Quick answer
The Advisory Committee on Public Contracts is the EU body that advises the European Commission on procurement policy, brings together member state representatives to discuss the application of the directives, and contributes to the preparation of threshold updates, guidance documents, and legislative reform proposals.
The Advisory Committee on Public Contracts (ACPC) is a consultative body established by Council Decision 71/306/EEC that brings together representatives of EU member states to advise the European Commission on matters relating to the coordination of public procurement. It is chaired by the Directorate-General for Internal Market (DG GROW) and meets periodically to discuss procurement policy developments, the application of the directives, and the preparation of guidance documents and legislative proposals.
What is the Advisory Committee on Public Contracts?
The ACPC operates as a standing forum for dialogue between the Commission and member state authorities responsible for public procurement policy. Its membership comprises procurement experts and officials from each EU member state, typically from the ministries or central procurement bodies responsible for transposing and applying the procurement directives.
Policy advisory function. The ACPC provides formal opinions and advice to the Commission on proposals related to the procurement directives, threshold regulations, standard forms, and implementing measures. When the Commission is preparing a legislative proposal or a significant piece of guidance, it uses the ACPC as a sounding board to test the practical implications with member states before finalising the text.

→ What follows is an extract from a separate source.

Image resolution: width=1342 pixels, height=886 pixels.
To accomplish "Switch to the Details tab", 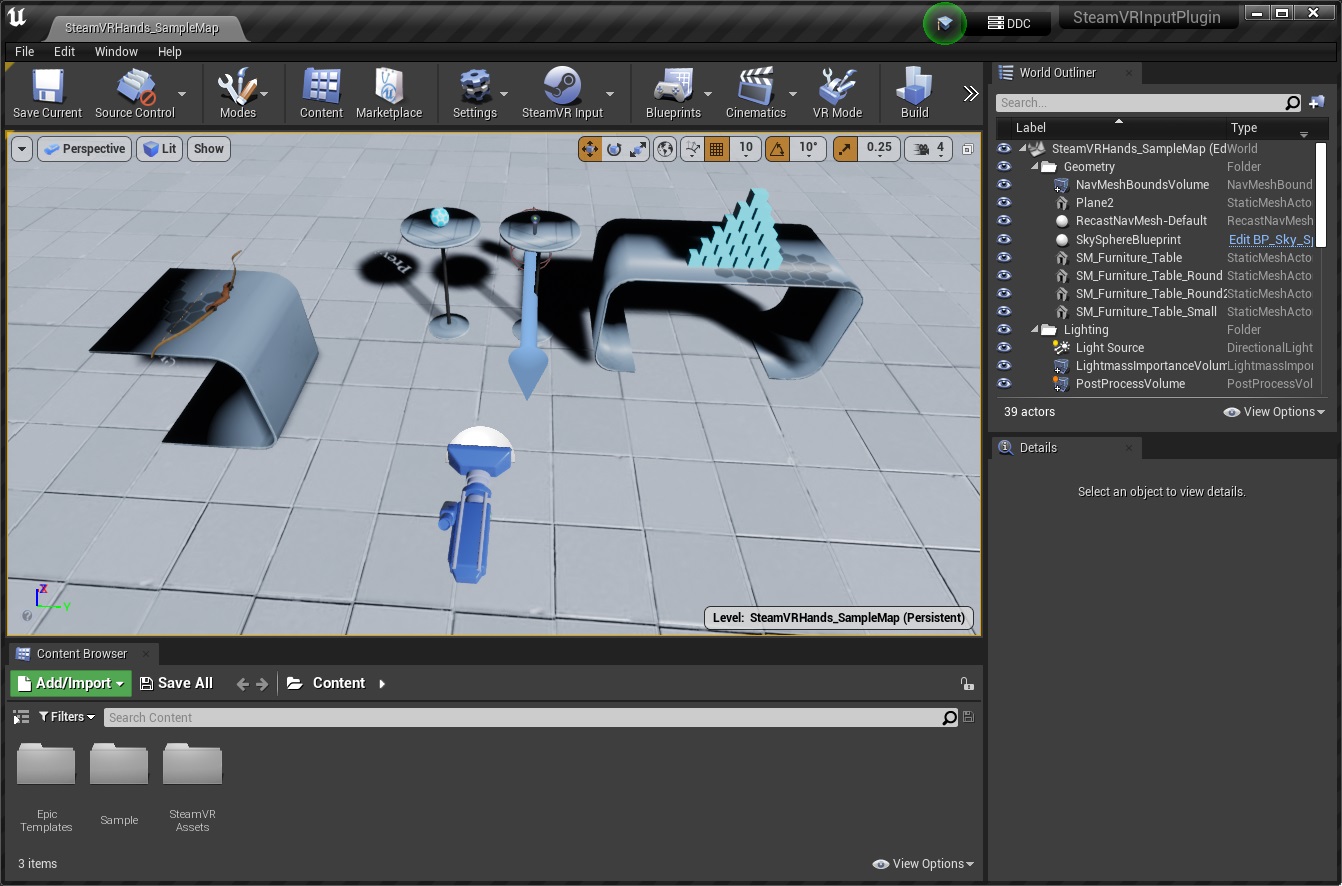I will coord(1037,448).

Threshold updates. The Commission consults the ACPC before publishing revised procurement thresholds every two years. The ACPC reviews the proposed threshold values, which are calibrated to the WTO Government Procurement Agreement values, and confirms their technical accuracy before the Commission adopts the regulation.
eForms and standard forms. The transition to the eForms regime (Implementing Regulation 2019/1780) was prepared in close collaboration with the ACPC. Member state representatives contributed technical knowledge about their national procurement portals and the practical challenges of migrating to structured data formats.
Horizontal policy issues. The ACPC also discusses broader policy topics such as the use of procurement for strategic objectives (sustainability, innovation, SME support), the functioning of national review bodies, and the treatment of joint cross-border procurement under Article 39 of Directive 2014/24/EU.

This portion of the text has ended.